● **Problem statement**: The reader should set down exactly the lines from the one containing "Task: Expand the Event Handler dropdown" through the last line of the material, omitting every picture.

*** Opening Records for the task ***

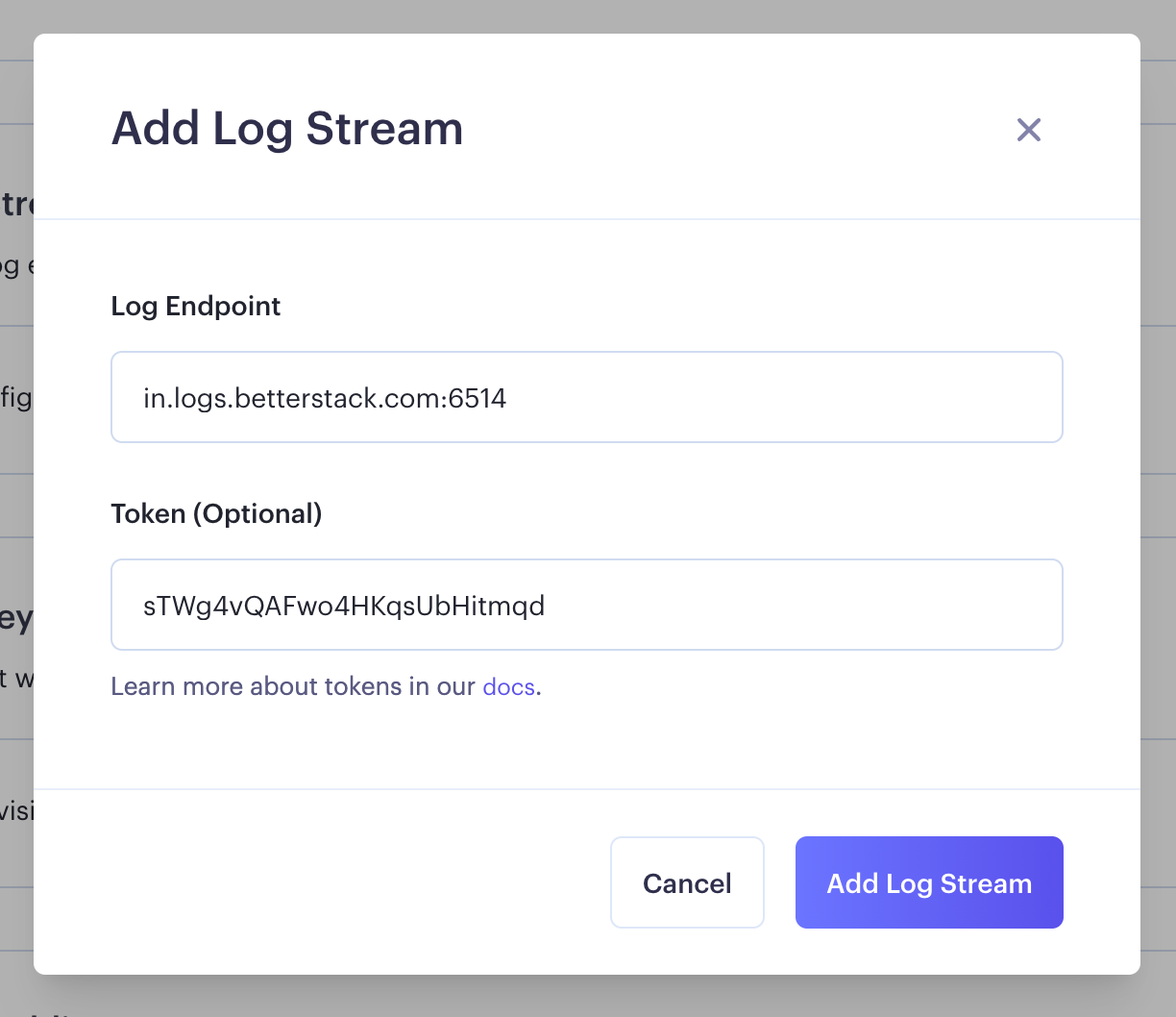Place cursor in the sTWg4vQAFwo4HKqsUbHitmqd token text

tap(344, 606)
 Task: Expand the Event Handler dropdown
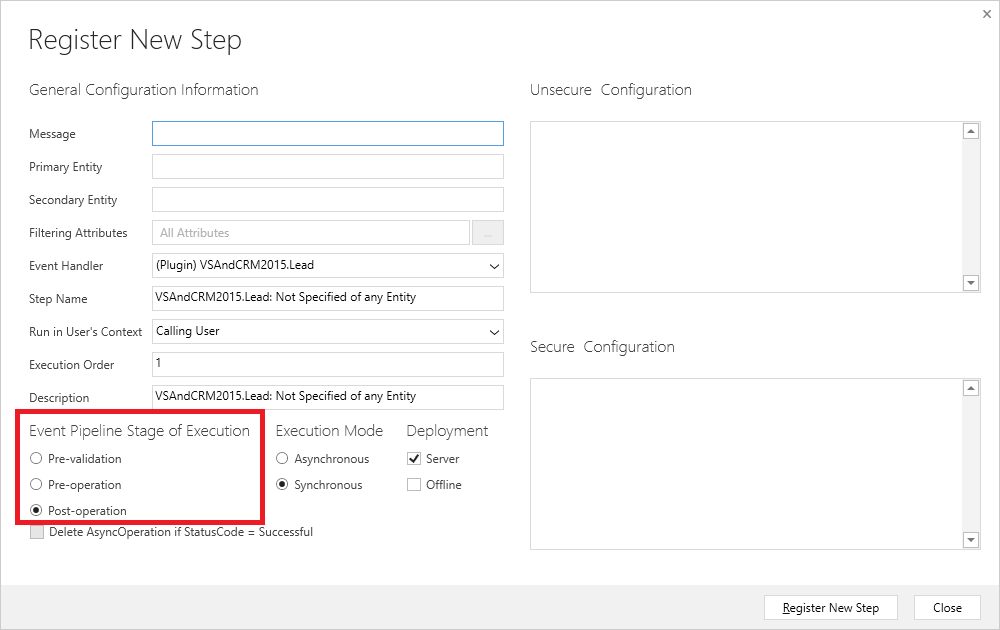point(327,266)

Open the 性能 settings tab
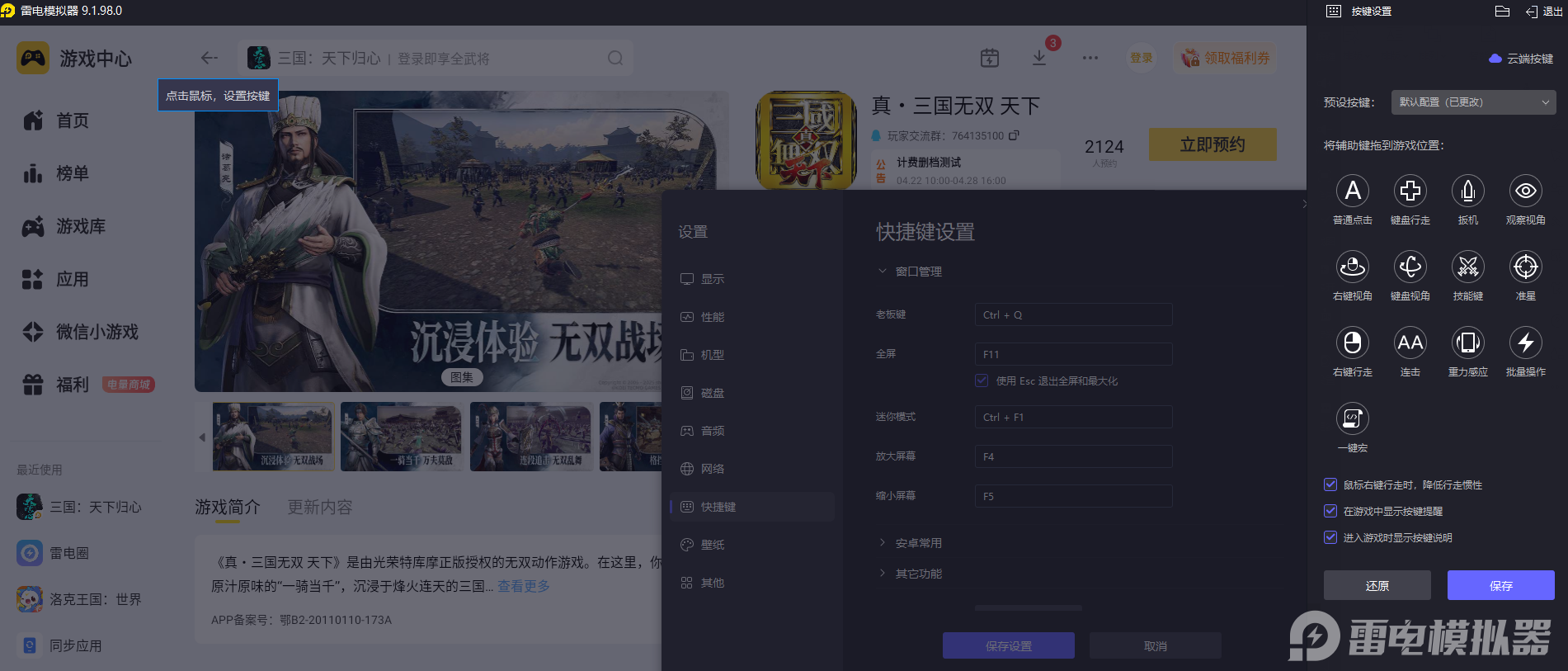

*** Closing Records for the task ***

● **Output for this exercise**:
 Task: Expand the Event Handler dropdown
point(327,266)

Open the 性能 settings tab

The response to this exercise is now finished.